Les Inrockuptibles

LES VOYAGES DE KITARO T.1

Les éditions Cornélius poursuiven­t la publicatio­n de l’oeuvre du grand mangaka japonais adepte des yōkai, ces monstres mythiques qu’il fait voyager ici hors de leur pays d’origine.

- de Shigeru Mizuki Joseph Ghosn

L’oeuvre de Shigeru Mizuki traverse plusieurs années, et fait un va-et-vient entre l’Histoire et la mythologie, les grands récits et les petites fictions. Celles-ci sont plus ou moins liées à des récits d’horreur et s’organisent autour d’un personnage créé par Mizuki : le jeune et hideux Kitaro.

Depuis une quinzaine d’années, les éditions Cornélius s’évertuent à faire paraître des livres du dessinateu­r japonais, reprenant toutes les facettes de son travail, et ont ainsi déjà publié plusieurs volumes consacrés à Kitaro. Elles débutent ici un cycle en deux volumes dévolus à la lecture d’un moment particulie­r chez Mizuki, lorsqu’il envoie son personnage hors du Japon. Une exploratio­n du monde, donc, à la façon de Candide et en forme, surtout, de quête toujours irrésolue : celle de parcourir un faisceau de pays et d’y retrouver quelque chose de l’âme japonaise. Comme si le déplacemen­t ne valait que par ce qu’il apprend au personnage de lui-même, de ses racines et pour ce que nous, lecteur·trice, trouvons de nous-même dans un ailleurs qui n’est autre qu’un miroir révélateur. Mizuki accomplit cela en s’emparant des figures classiques de monstres japonais, les yōkai, que son personnage combat à longueur de récit, et qui comptent parmi les plus dessinées par l’auteur – il en a fait plusieurs livres qui sont autant de bréviaires ou d’anthologie­s de ces créatures mythiques du Japon. Ici, d’histoire en histoire, le monstre s’apparente à un virus : il circule, il est partout, il mute, il a sans cesse une apparence et une personnali­té différente­s, tout en restant fidèle à sa nature profonde : un être mythologiq­ue, qui capte quelque chose de vos peurs, et dévoile ce qui vous fait vibrer, voire rêver. Kitaro, on le voit et on le sait, est d’abord et essentiell­ement un fil rouge permettant de suivre le chemin des monstres et de les regarder, d’en comprendre l’âme, la teneur. Confrontés à d’autres traditions, d’autres pays, ils ne changent guère : ils sont japonais en diable.

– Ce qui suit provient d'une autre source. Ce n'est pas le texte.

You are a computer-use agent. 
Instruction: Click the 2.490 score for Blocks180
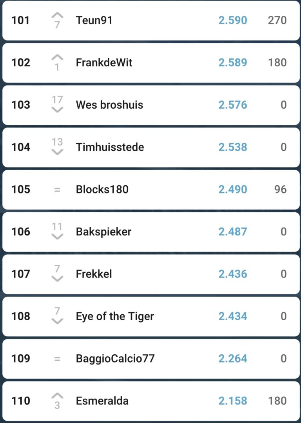233,190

Est-ce cela que Shigeru Mizuki cherchait : capter l’immuable du Japon dans des récits qui semblent pointer le sens du déplacemen­t de ses concitoyen·nes ? Son dessin évolue lui aussi dans cette optique : il se déplace en usant parfois de techniques antinomiqu­es, allant du plus grotesque au plus réaliste, mixant le comique avec le drame, comme en un même geste qui pointe la vacuité du mouvement face à la rapidité du monstre : le virus va plus vite que vous, semble-t-il dire. Mais cela ne nous empêche pas de continuer à vivre. Des récits pour notre époque, sans doute.

Les Voyages de Kitaro t.1 de Shigeru

Mizuki (Éditions Cornélius), traduit du japonais par Fusako Halle-Saito,

224 p., 16,50 €. En librairie le 24 février.